What happens when the operating system you use doesn’t really matter any more? It started with dual-booting Windows and Linux, and using things like Crossover Office to run Windows apps under Linux (which is balky at best), and then things like Virtual PC for Mac, and now we have Apples with Intel chips that can dual-boot Windows and Mac OS-X with Boot Camp. But dual-booting is a pain, because you have to close everything and restart your computer.
Virtualization is where it’s at — running two operating systems side-by-side, so you can flip back and forth. I’ve never used it, but Parallels looks like a truly amazing experience. Windows XP and Mac OS-X running right next to each other, and the latest upgrade allows you to move Windows apps outside the Parallels window and drag and copy things from one OS to the other. Very cool. Michael Verdi has a screencast here.
There has been talk that Apple would include some form of virtualization in Leopard, the next upgrade to the Mac OS, but Apple executives recently quashed that speculation, saying the company is happy with Boot Camp and that Parallels involves “performance degradation.” By which they mean it causes your system to run a lot slower.

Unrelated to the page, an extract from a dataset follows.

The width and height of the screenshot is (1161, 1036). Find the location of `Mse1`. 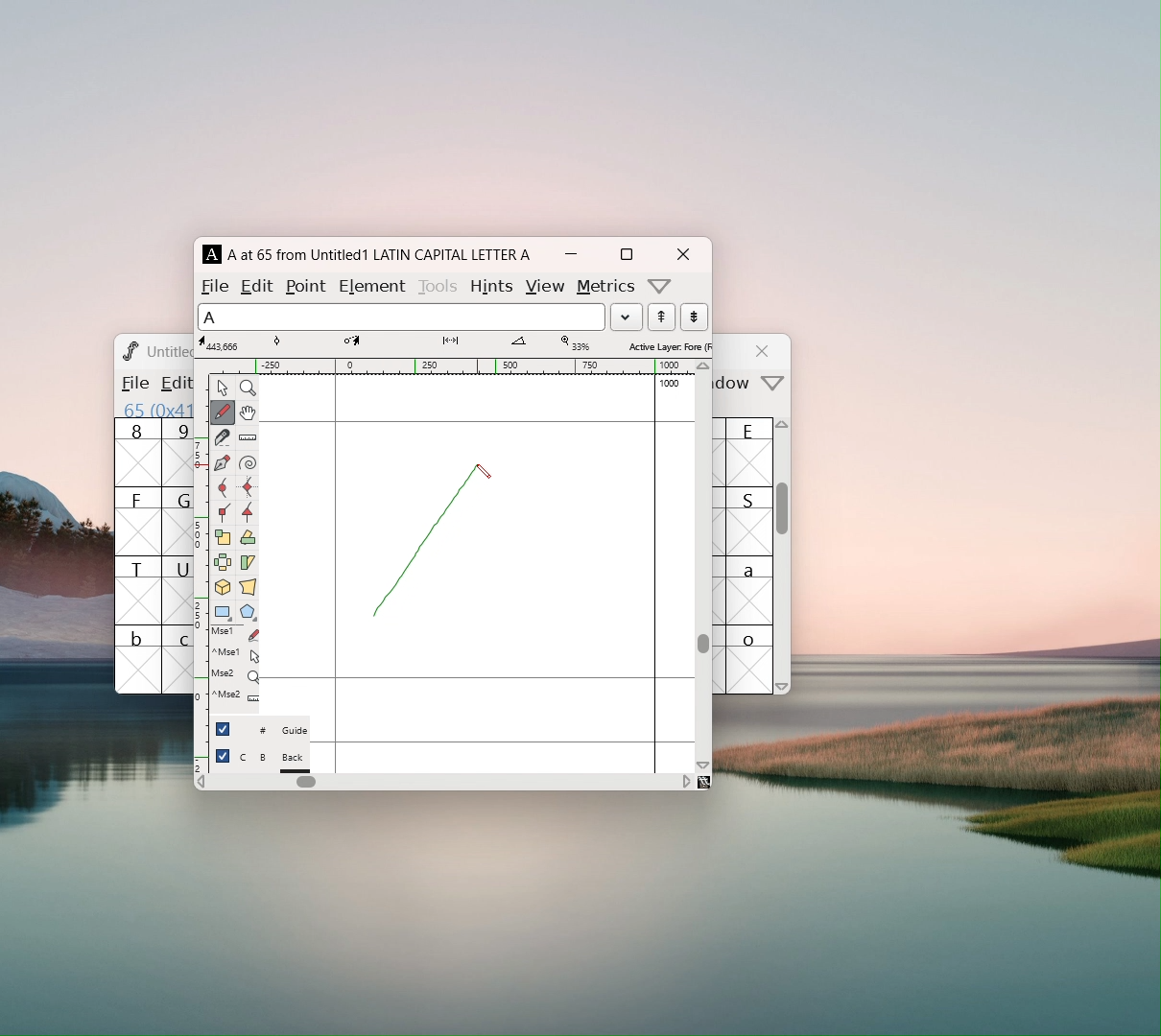

Mse1 is located at coordinates (237, 634).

Some Parallels users have said the same, but others have said for most normal computing tasks it runs fine (in other words, no video games or other graphics-hogging apps).
If you can run Mac OS and Windows on the same machine and use whichever program you want, and drag data back and forth at will between the two, what does an operating system mean? In a sense, it just becomes a visual preference rather than a system or standards choice. And if you spend most of your time using Web apps, the operating system means even less. We’re not quite there yet, of course, but would such a world help Apple or Windows more?